During the short rainy season, which lasts one to three months, households depend on marshes to meet their primary water needs (drinking, cooking, washing, livestock). This water is turbid and contaminated with weeds, human filth, and animal excrement. While this source of water is non potable, it provides plentiful quantities to support families.
After the rainy season ends, the people of the Azawak rely on water holes dug into the dried marshes, in surface sediment up to 20 meters deep. To access these underground rainwater reserves, men and boys spend hours a day digging into the sediments, essentially chasing the water deeper and deeper as each day goes by.
A few liters of water are drawn from these holes throughout the day, and during one day water seekers will move from one hole to the next waiting for the water to pool back in the bottom of each hole. The quality of water lifted out is poor, often turbid and polluted.
Once the marshes and the water holes dry up, both nomads and sedentary populations travel up to 50 kilometers round-trip in search of water for themselves and their animals at deep wells interspersed throughout the territory. Because water cannot be found at shallow depths, these wells range between 120 and 175 meters deep, thus explaining why these deep wells are so rare. Families can spend between 6 to 8 years hand digging before ever reaching water.
The number of functional wells in the Azawak is limited to approximately one water source every 10 to 50 kilometers. The low number of water sources forces everyone – and their animals — within a 25 kilometer radius to share these rare and precious resources. Severe overexploitation causes the few existing wells to dry out prematurely. People may therefore spend as many as two or three days without water, waiting for a well to replenish itself.
Open wells of this depth are not ideal: manually pulling water at a depth over 50 meters is labor intensive, time consuming (it takes approximately 10 minutes to retrieve 20 liters of water from a well 100 meters deep), and requires animal traction (up to four to seven donkeys) rarely available to the most vulnerable households.
Finally, even these open wells of this depth dry out and are thus not a year-round source of consistent or potable water.
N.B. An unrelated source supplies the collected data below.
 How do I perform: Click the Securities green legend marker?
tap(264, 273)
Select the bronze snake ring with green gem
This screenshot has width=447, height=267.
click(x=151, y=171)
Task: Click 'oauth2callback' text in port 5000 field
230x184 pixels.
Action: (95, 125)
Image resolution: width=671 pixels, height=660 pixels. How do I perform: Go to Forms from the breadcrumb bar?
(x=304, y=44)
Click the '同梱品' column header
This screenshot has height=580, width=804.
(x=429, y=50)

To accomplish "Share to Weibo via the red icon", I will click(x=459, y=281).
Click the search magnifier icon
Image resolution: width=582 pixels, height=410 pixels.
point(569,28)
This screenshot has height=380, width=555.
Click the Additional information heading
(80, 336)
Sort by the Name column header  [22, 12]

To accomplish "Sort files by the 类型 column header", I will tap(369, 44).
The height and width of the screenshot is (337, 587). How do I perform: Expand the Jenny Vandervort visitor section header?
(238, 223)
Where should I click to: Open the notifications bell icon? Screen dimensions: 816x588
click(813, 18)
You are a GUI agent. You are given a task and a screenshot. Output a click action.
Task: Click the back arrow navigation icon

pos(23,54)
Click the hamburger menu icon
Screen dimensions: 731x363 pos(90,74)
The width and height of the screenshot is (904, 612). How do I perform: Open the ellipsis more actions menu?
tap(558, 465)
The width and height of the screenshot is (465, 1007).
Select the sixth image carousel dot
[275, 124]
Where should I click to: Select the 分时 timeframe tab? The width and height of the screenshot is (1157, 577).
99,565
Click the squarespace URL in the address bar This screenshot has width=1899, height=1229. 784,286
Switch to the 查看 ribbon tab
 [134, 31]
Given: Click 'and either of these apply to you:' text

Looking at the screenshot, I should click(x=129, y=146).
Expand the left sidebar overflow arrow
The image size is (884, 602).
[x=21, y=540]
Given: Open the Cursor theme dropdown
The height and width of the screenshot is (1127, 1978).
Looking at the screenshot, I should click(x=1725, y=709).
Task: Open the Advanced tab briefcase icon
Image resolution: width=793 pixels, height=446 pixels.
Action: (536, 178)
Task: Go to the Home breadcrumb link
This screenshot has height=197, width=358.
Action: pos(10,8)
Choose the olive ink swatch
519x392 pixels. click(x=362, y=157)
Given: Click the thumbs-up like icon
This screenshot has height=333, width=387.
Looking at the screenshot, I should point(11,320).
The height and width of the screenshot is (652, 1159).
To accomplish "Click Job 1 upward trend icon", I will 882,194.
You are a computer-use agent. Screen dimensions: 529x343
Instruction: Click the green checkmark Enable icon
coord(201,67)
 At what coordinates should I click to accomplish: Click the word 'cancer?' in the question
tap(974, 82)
The water extracted from these wells is often no more than mud.
During the nine to twelve month long dry season, most individuals survive on less than 6 liters of water/person/day — a quantity well under the World Health Organization prescribed minimum of 15 to 25 liters of water/person/day — and have difficulty finding time for other activities such as basic household chores, revenue-generating activities, and school.
Nomads and sedentary populations travel up to 50 kilometers round-trip in search of water for themselves and their animals at deep wells interspersed throughout the territory.
People may therefore spend as many as two or three days without water, waiting for a well to replenish itself.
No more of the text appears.